The tsarist Russian government did its part in driving Jews away from the Polish cause. Nathans comments, (quote) Even in Congress Poland, where in the early 1800’s the tsarist government came closest to a European-style Jewish emancipation, the abolition of serfdom and the scaling back of aristocratic privileges—much like the granting of certain rights to Jews—were essentially tactical maneuvers designed to neutralize support for Polish independence. (unquote). (p. 78).

ISRAEL SHAHAK WAS RIGHT: UNTIL RELATIVELY RECENTLY, JEWS WERE GENERALLY HOSTILE TO SECULAR EDUCATION

The tendency nowadays is to attribute hindrances to Jewish progress solely to the policies of non-Jewish authorities. In contrast, Nathans points out some self-imposed Jewish limitations. Thus, Jews had their own institutions of higher Jewish learning, the yeshivas, for the longest time, but were hostile to non-Jewish learning until relatively recent times. He quips, (quote) Much of the resistance, however, came from Jews themselves. In traditional Jewish society, secular knowledge was formally countenanced strictly as a tool for greater understanding of the Torah, or for the more complete fulfillment of divine commandments. The notion that non-Jewish learning was worthy of study carried with it the unsettling implication that not all truth was contained within the Torah. Compared to other Jewish communities, those of Eastern Europe were among the least interested in non-Jewish learning, and resistance only deepened with the spread of Hasidism in the late eighteenth century. During the preceding centuries, only a handful of Polish Jews are known to have found their way to universities… (unquote). (p. 206).

ANTI-ASSIMILATION: JEWS THEMSELVES PREFERRED SEPARATISM

Now consider the beginnings of Jewish assimilation in the 19th century. Widespread Jewish resistance to assimilation went beyond the desire to preserve religious and cultural distinctiveness, and went beyond concerns that Jews were not getting equal rights as part of the process. For instance, the Zionists summarily denounced Jewish assimilation as a form of spiritual slavery. (pp. 334-335). Among surveyed early 20th century Jewish university students, arguably the avant garde of Jews in tsarist Russia, only about one-fifth unambiguously favored the assimilation of Jews, whereas nearly half favored the concept of Jews as a nation. (pp. 302-303).

Genrikh Borisovich Sliozberg was a Jewish historian (p. 319) and high-level member of Russia’s Ministry of Internal affairs. (p. 326). Although a non-Zionist, Sliozberg asserted that he, and most Jews, were opposed to the “Poles of the Mosaic faith”, and that most Jews instead recognized Jews as a nationality. This was on par with all the other nationalities that comprised the Russian Empire. (p. 335).
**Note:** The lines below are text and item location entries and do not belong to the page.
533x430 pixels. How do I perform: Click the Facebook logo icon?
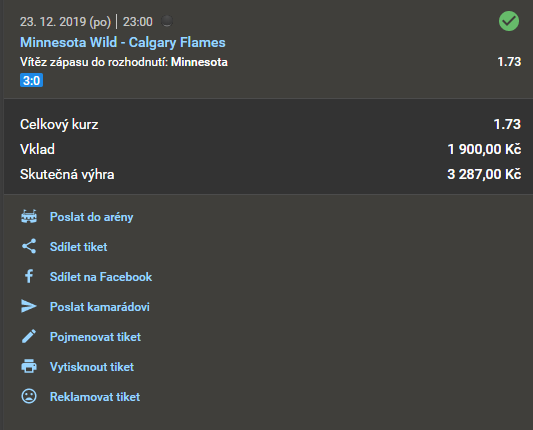click(x=29, y=276)
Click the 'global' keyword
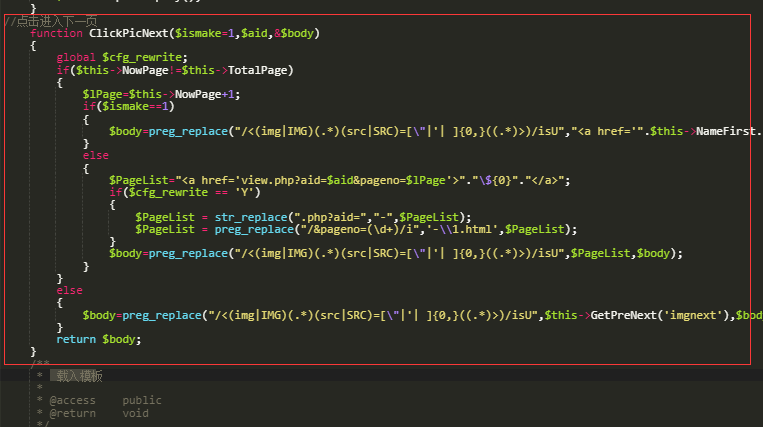763x427 pixels. [x=76, y=58]
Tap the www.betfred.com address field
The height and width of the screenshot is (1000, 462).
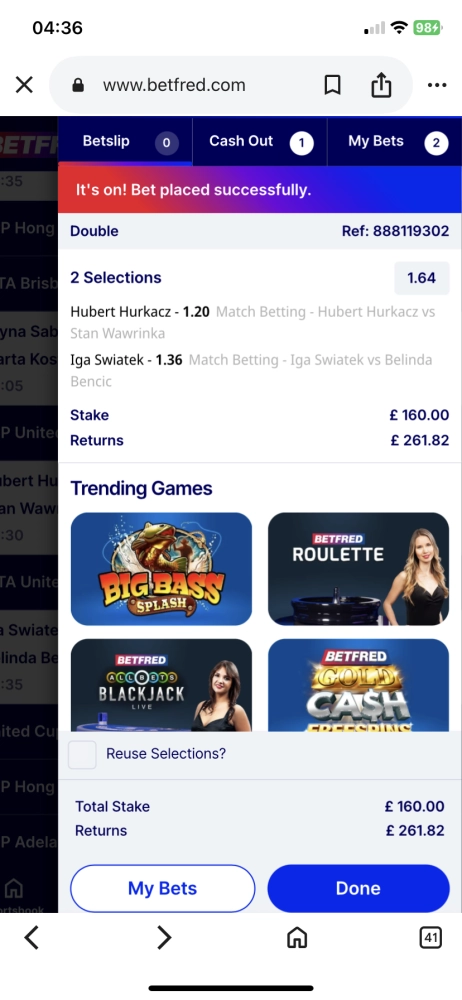point(185,85)
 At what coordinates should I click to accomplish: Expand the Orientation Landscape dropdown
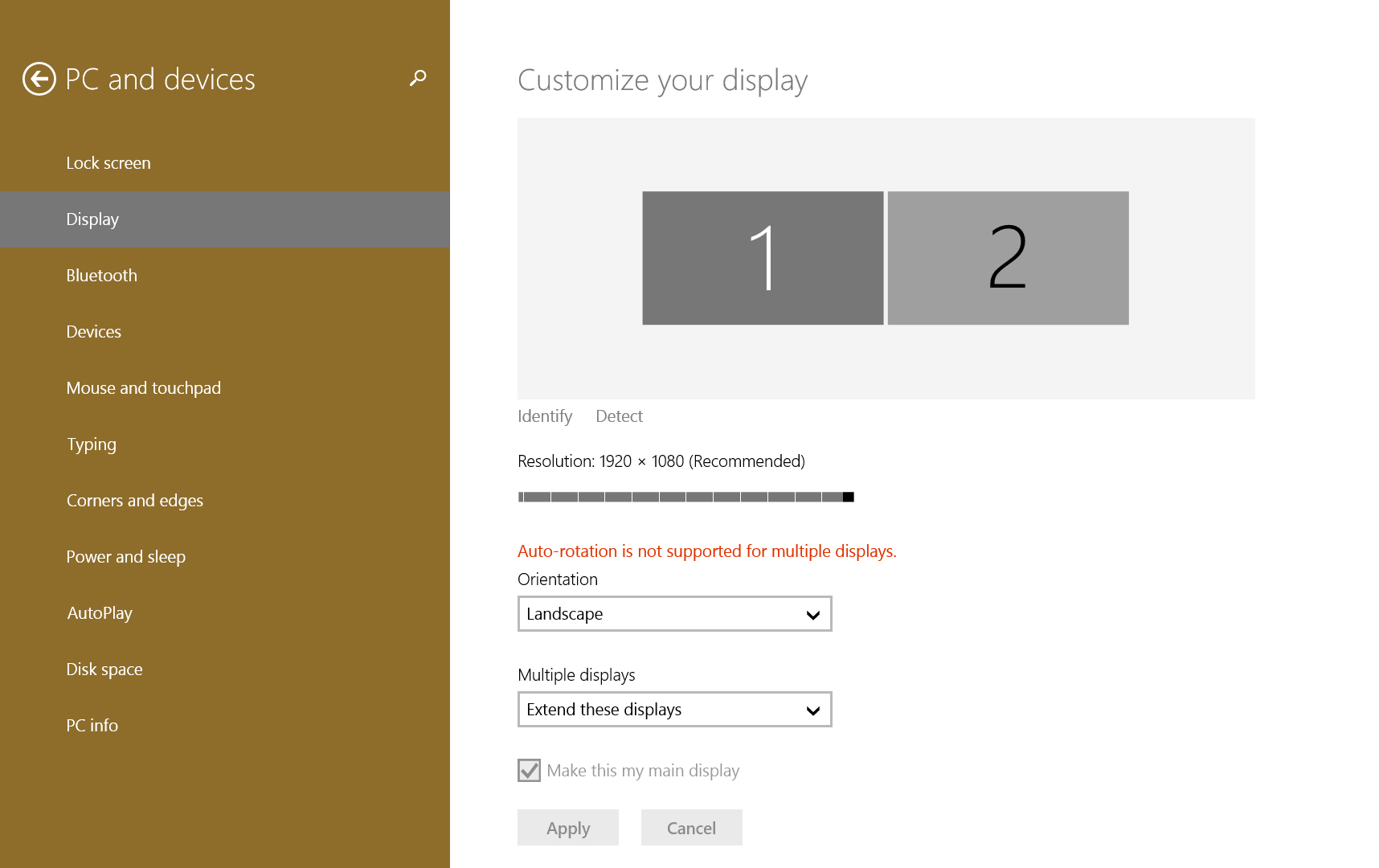coord(674,614)
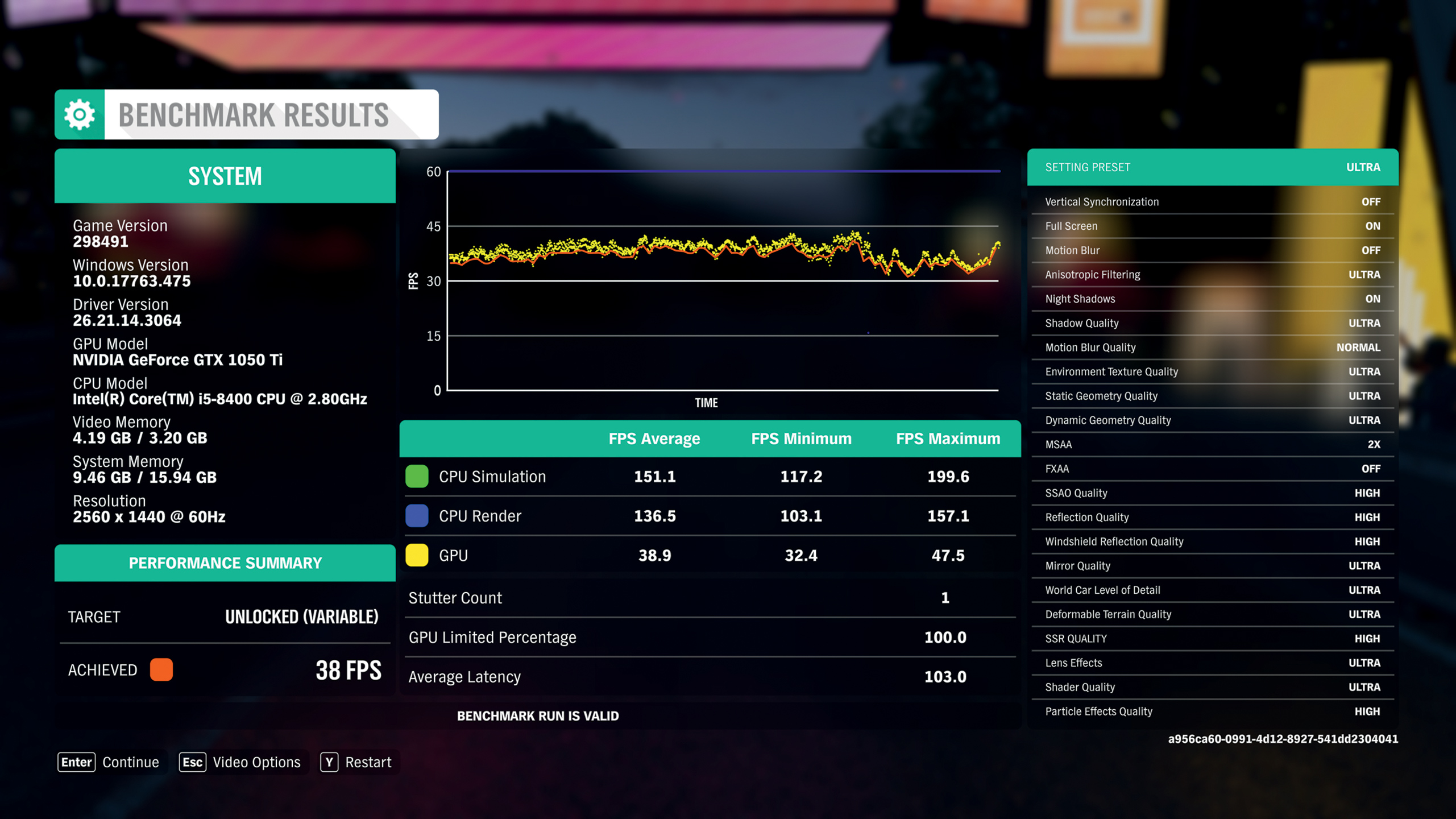Click the yellow GPU legend square
This screenshot has width=1456, height=819.
point(417,555)
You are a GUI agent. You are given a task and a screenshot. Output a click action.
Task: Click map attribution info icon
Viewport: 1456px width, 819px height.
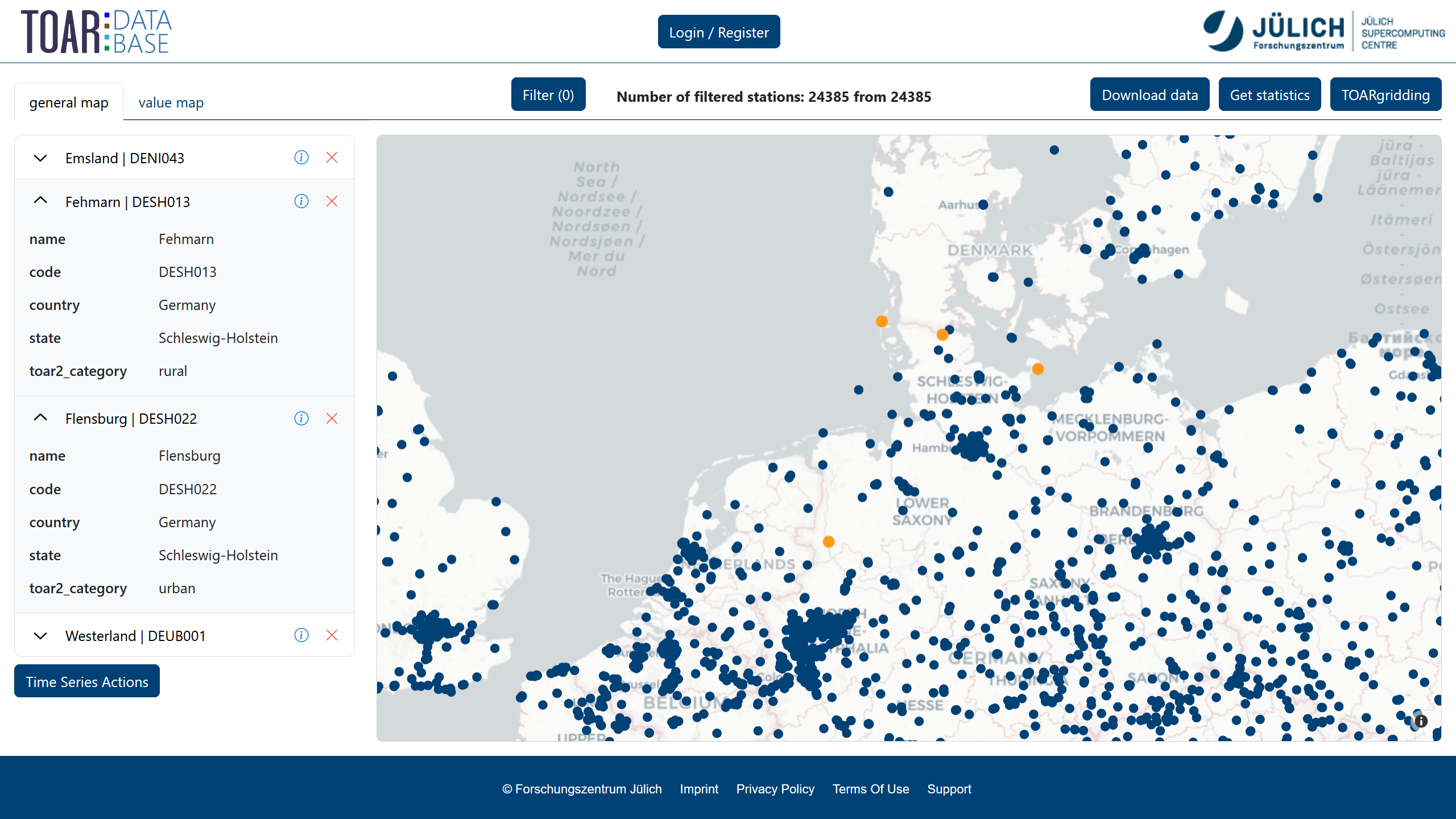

Ironically, Endeks have been condemned for reckoning Jews a separate nationality. Many if not most Jews did likewise, and did so long before the Endeks, yet (surprise) only Endeks are blamed for it.

JEWS AND COMMUNISM

Even though the USSR is outside the purview of this book, the author discusses the massive overrepresentation of Jews in Soviet Communism [sometimes called the Zydokomuna] as follows, (quote) After the Revolution of 1917 perceptions dramatically reversed, as Jews suddenly appeared as consummate insiders in the young Soviet state. They were extraordinarily visible in the upper echelons of the Communist Party, the Red Army, and the Cheka (the security apparatus that eventually became the KGB), achieving a level of integration within institutions of state power unmatched in any country at any time before or since (apart, of course, from ancient in modern Israel). In fact, Jewish visibility in the young Soviet state was even broader. In the 1920s and 1930s, Jews were a much-noted presence across virtually the entire white-collar sector of Soviet society, as journalists, physicians, scientists, academics, writers, engineers, economists, NEPmen, entertainers, and more. (unquote). (p. 2).